Render the lines of the entries as a Markdown table with the columns Row and Entry line, starting at the line that contains "Image resolution: width=1007" and ending at the line that contains "Select Cooking for". Number each line and leave out any blank lines.

Some entries:
----------
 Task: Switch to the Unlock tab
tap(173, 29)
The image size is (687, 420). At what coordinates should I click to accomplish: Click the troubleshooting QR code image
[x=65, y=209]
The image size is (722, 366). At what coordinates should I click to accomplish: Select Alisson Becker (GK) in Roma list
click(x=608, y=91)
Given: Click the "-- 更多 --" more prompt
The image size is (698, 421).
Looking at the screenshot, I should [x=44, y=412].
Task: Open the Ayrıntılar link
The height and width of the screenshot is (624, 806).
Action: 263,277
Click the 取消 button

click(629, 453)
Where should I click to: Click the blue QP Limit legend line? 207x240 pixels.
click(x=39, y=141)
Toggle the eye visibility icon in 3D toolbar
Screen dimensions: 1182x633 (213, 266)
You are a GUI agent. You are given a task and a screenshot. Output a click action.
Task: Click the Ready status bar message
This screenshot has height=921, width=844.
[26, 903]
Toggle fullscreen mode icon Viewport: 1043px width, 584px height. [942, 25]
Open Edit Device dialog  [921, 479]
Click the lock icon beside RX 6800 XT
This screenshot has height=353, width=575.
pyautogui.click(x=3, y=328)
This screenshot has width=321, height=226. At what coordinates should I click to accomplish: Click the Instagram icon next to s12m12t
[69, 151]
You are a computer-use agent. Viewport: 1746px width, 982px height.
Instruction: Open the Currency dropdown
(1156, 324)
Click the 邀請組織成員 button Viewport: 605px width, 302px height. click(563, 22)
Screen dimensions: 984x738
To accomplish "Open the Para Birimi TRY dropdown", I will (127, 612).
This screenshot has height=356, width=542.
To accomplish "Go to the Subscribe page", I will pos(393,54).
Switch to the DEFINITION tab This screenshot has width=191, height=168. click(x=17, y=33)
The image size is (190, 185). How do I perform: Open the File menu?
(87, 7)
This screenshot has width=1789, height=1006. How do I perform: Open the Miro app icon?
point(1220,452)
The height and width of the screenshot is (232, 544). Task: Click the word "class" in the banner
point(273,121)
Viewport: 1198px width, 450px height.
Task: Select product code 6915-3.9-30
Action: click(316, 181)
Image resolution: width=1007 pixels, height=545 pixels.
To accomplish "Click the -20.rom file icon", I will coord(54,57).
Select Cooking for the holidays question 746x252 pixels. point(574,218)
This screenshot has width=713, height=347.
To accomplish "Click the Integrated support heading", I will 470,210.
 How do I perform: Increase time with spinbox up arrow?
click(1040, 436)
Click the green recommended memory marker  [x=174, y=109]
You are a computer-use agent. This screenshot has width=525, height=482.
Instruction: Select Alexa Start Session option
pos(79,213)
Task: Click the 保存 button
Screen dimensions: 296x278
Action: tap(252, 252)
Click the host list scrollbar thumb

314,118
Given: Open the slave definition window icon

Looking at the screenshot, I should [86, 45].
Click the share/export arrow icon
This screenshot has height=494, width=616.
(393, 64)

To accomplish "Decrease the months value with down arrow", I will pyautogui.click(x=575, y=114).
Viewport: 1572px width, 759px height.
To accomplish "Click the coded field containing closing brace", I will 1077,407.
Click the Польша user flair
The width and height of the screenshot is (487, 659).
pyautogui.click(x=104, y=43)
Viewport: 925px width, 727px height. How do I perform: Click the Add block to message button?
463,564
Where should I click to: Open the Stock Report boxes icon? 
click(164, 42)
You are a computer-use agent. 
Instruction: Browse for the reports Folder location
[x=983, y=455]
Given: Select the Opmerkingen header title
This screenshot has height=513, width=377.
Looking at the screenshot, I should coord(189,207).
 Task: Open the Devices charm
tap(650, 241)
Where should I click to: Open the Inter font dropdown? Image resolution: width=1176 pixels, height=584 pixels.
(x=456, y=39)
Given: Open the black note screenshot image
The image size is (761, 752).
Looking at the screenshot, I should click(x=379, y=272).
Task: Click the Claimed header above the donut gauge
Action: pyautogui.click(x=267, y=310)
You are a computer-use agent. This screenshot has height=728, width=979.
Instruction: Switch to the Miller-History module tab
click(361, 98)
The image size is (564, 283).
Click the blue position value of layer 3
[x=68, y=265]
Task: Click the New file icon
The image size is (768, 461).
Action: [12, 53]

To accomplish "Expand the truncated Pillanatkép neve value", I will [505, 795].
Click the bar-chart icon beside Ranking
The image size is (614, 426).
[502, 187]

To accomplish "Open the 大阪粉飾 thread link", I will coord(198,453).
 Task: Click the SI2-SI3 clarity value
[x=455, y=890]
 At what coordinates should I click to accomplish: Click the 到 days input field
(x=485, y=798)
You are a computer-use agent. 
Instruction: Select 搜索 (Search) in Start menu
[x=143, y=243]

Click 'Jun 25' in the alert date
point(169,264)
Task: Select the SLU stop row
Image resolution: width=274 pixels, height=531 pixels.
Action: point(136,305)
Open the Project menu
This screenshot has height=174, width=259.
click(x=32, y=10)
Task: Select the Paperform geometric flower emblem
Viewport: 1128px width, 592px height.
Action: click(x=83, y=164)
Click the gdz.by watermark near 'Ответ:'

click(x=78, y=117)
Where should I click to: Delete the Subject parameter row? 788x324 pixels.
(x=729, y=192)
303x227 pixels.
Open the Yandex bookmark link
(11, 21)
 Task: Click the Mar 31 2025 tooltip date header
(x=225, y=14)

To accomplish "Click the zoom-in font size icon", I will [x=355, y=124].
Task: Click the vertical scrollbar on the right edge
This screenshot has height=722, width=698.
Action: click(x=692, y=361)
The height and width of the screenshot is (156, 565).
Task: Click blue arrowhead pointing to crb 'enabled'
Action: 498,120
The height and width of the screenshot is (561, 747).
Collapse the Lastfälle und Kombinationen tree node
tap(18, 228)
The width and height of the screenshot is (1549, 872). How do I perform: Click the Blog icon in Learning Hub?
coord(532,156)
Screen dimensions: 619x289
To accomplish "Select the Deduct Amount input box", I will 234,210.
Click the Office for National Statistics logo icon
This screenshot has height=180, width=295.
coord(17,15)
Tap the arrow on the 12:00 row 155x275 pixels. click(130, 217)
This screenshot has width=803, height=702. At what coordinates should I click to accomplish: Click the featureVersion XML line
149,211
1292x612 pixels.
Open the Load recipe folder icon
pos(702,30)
----------
Full response:
| Row | Entry line |
|---|---|
| 1 | Image resolution: width=1007 pixels, height=545 pixels. |
| 2 | To accomplish "Click the -20.rom file icon", I will coord(54,57). |
| 3 | Select Cooking for the holidays question 746x252 pixels. point(574,218) |